How to Seed a Cloud – General Research

9 min read Original article ↗

From our projections, it should have been possible to operate our entire cloud workload on two of these chips at a time. Now that would be bad, because when one breaks, I would lose sleep. However, the other issue with buying these chips is that it’s remarkably difficult to purchase server equipment in a reliable way. Typical consumer supply chains don’t exist, and our needs are minuscule compared to those of a hyperscaler. Thankfully, we’ve formed a great relationship with ASA Computers, where I can text my rep any SKU and he tells me the price, if it’s in a US facility, or how long it’ll take to come over from Taiwan.
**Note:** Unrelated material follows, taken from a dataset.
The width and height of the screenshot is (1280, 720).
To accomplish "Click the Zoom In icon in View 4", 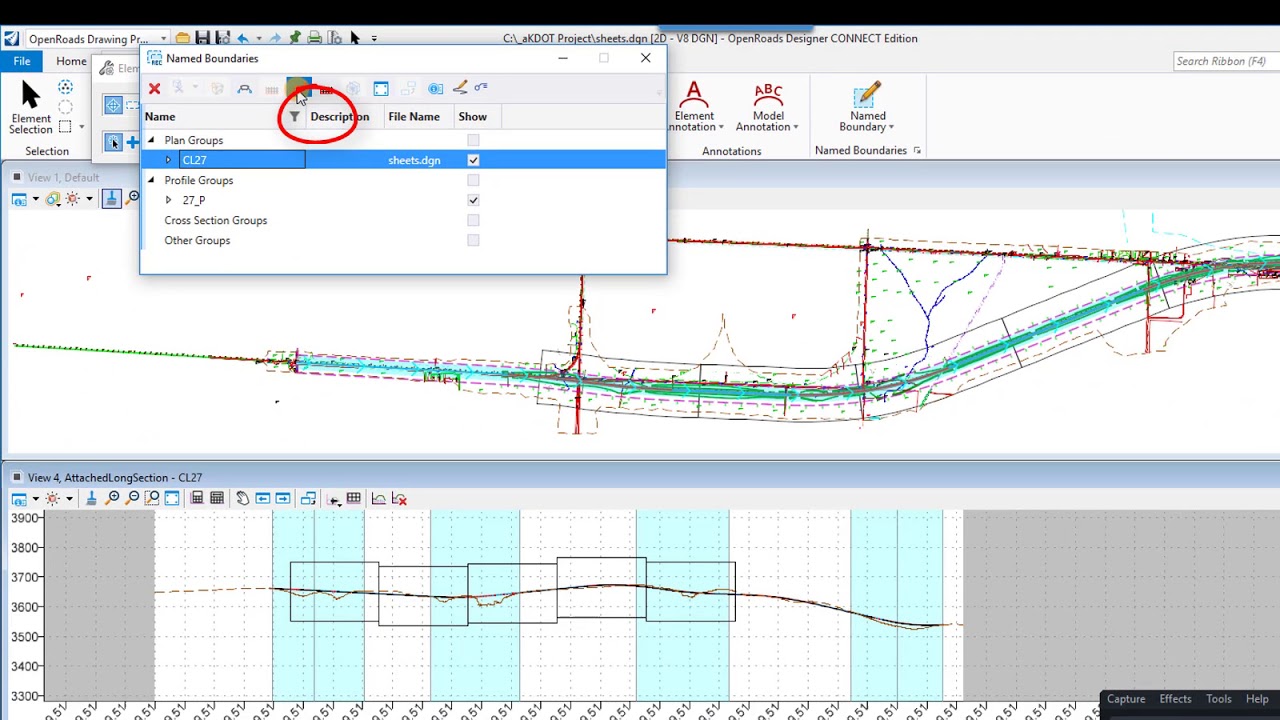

In the theme of the challenge, I can’t operate in full compliance with the Berry Amendment, nor would I want to as a globally operational company. Therefore vendor diversity also covers procurement, and in addition to ASA, we’ve since spent two tortuous weeks trying to secure delivery from NeweggBusiness, have ordered second-hand from eBay, set up with Supermicro’s eStore, and have even bought directly from liquidation sales… one of the benefits of living in Mountain View, CA.

While a risk emerges by not using a tier-1 OEM server vendor that can use predictive failure monitoring as part of a paid support agreement, our thesis is simple: buy more warm and cold spares. As the price of equipment continues to plummet relative to the cost of hyperscalers, the value add simply isn’t there for our use case. To mitigate this risk, we run Netbox and track every single SKU in our infrastructure and follow a simple rule: keep N × 2 resources available to us (so as to never exceed 50% utilization), and then an additional cold spare of anything either already racked and unplugged, or if it’s an internal component – it stays binned in a Pelican case at the bottom of a cabinet. I don’t really know what I’m doing, but this seems like a reasonable safety net and everyone can sleep peacefully at night.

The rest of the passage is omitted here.